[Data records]
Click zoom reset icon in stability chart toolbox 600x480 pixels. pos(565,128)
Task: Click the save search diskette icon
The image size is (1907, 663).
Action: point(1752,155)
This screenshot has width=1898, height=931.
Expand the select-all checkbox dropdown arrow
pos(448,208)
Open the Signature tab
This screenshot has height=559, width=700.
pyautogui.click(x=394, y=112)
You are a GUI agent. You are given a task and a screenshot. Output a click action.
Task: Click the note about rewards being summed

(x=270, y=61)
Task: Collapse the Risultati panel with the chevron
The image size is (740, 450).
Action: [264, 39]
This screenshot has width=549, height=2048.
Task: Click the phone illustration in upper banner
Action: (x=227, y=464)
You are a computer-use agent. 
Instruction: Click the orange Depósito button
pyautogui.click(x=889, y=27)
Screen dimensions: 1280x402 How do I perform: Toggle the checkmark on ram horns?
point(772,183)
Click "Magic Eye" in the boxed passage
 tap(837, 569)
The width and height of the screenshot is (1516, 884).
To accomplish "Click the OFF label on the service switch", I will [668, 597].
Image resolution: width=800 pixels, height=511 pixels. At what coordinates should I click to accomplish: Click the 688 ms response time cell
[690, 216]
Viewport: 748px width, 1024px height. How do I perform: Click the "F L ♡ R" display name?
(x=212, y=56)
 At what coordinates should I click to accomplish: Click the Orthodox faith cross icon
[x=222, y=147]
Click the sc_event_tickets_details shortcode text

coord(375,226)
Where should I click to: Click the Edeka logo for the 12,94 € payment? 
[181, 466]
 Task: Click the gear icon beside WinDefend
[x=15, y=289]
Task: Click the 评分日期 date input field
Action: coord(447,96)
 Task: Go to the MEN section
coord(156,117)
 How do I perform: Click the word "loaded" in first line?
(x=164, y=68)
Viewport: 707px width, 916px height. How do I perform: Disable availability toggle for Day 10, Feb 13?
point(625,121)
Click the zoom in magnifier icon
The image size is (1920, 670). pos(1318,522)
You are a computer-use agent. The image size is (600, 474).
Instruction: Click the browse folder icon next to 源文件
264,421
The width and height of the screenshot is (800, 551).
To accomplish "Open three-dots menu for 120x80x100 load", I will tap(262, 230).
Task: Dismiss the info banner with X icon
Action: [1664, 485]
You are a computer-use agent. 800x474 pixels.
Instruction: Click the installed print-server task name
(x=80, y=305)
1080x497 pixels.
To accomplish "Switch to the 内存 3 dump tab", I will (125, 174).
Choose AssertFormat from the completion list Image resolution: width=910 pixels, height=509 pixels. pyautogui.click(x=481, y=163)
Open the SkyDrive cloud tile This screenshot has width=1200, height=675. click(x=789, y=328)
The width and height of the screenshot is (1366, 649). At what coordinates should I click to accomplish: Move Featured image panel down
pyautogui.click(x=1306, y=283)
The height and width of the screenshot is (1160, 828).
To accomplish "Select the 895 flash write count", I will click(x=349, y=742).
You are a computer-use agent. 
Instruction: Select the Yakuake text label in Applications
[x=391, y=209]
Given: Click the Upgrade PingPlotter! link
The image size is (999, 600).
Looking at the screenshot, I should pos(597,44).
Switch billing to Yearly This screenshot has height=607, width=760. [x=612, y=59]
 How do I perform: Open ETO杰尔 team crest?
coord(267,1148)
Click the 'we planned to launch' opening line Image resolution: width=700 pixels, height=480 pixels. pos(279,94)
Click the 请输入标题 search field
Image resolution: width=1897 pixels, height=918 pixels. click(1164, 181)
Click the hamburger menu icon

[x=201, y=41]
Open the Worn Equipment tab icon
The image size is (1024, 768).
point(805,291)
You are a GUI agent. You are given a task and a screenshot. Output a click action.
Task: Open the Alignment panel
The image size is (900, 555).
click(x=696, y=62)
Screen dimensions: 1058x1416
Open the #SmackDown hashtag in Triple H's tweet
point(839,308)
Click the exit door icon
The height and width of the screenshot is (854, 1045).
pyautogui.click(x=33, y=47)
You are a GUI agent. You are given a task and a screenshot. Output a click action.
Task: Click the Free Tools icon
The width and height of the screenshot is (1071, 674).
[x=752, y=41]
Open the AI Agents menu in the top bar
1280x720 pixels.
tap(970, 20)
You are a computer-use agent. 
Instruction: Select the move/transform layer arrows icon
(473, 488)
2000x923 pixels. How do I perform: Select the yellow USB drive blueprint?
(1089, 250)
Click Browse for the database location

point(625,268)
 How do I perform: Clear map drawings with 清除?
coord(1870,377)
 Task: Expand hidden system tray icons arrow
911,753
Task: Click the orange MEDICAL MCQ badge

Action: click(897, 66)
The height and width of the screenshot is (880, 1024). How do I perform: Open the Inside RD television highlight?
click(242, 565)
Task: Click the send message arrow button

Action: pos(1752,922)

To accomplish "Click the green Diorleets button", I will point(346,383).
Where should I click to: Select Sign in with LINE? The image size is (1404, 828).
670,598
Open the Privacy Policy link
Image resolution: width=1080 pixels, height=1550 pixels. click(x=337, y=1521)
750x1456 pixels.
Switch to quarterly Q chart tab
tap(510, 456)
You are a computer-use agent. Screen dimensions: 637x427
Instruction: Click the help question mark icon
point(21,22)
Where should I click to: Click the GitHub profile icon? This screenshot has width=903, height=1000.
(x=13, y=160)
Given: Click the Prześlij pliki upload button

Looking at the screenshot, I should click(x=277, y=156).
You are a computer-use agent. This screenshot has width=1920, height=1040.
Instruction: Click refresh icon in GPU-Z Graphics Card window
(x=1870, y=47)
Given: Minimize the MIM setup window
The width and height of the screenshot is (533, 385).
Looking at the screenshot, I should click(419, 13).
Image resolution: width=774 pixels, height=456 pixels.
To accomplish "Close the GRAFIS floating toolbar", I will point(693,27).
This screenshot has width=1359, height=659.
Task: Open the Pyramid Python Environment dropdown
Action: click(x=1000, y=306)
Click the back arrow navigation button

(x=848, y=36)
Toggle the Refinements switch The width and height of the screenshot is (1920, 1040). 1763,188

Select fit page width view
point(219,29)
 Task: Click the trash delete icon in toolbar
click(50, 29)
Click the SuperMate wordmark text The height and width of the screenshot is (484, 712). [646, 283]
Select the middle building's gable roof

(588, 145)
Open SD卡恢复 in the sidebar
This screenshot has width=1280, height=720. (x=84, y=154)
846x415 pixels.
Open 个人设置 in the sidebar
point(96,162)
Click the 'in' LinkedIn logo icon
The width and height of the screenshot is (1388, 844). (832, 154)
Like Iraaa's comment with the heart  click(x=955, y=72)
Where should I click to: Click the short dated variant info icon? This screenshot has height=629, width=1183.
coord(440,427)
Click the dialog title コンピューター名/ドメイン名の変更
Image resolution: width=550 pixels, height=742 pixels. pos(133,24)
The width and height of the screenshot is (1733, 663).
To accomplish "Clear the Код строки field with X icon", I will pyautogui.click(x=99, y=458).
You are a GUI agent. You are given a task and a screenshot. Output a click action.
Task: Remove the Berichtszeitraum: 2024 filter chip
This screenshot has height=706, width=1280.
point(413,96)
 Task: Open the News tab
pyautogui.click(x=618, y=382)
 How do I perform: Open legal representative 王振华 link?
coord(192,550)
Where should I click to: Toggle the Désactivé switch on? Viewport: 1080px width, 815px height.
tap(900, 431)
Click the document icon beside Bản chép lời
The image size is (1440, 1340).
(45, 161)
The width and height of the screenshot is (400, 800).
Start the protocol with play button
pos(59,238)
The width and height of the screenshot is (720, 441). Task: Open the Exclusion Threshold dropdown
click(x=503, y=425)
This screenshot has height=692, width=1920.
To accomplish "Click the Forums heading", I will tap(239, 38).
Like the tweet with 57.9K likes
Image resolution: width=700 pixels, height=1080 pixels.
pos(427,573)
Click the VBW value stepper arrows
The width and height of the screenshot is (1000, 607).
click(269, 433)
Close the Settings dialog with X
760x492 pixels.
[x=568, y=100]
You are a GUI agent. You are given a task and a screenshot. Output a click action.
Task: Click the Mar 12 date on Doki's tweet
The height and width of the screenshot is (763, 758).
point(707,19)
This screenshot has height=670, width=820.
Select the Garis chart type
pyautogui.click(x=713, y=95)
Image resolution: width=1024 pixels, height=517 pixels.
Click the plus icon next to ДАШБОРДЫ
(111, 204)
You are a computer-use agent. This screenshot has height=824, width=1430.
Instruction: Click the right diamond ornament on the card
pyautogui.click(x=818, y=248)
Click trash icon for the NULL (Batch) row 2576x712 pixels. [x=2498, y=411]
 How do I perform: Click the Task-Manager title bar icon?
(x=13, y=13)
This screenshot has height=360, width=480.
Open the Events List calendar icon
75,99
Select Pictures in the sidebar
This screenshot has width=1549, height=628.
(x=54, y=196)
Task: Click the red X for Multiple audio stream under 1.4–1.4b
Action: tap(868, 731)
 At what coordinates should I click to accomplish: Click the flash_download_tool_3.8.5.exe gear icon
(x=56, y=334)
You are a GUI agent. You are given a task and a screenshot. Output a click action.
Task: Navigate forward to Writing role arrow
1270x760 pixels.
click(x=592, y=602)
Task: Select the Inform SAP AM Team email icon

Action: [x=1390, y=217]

▶ _Directions for this task_
For each line in the records that contains the word "computer", make a copy.

▶ _Your solution_
You are a computer-use agent. 
You are a computer-use agent. The image size is (600, 474).
You are a computer-use agent. 800x474 pixels.
You are a computer-use agent. 
You are a computer-use agent. 
You are a computer-use agent. Screen dimensions: 637x427
You are a computer-use agent. This screenshot has width=1920, height=1040.
You are a computer-use agent. This screenshot has height=824, width=1430.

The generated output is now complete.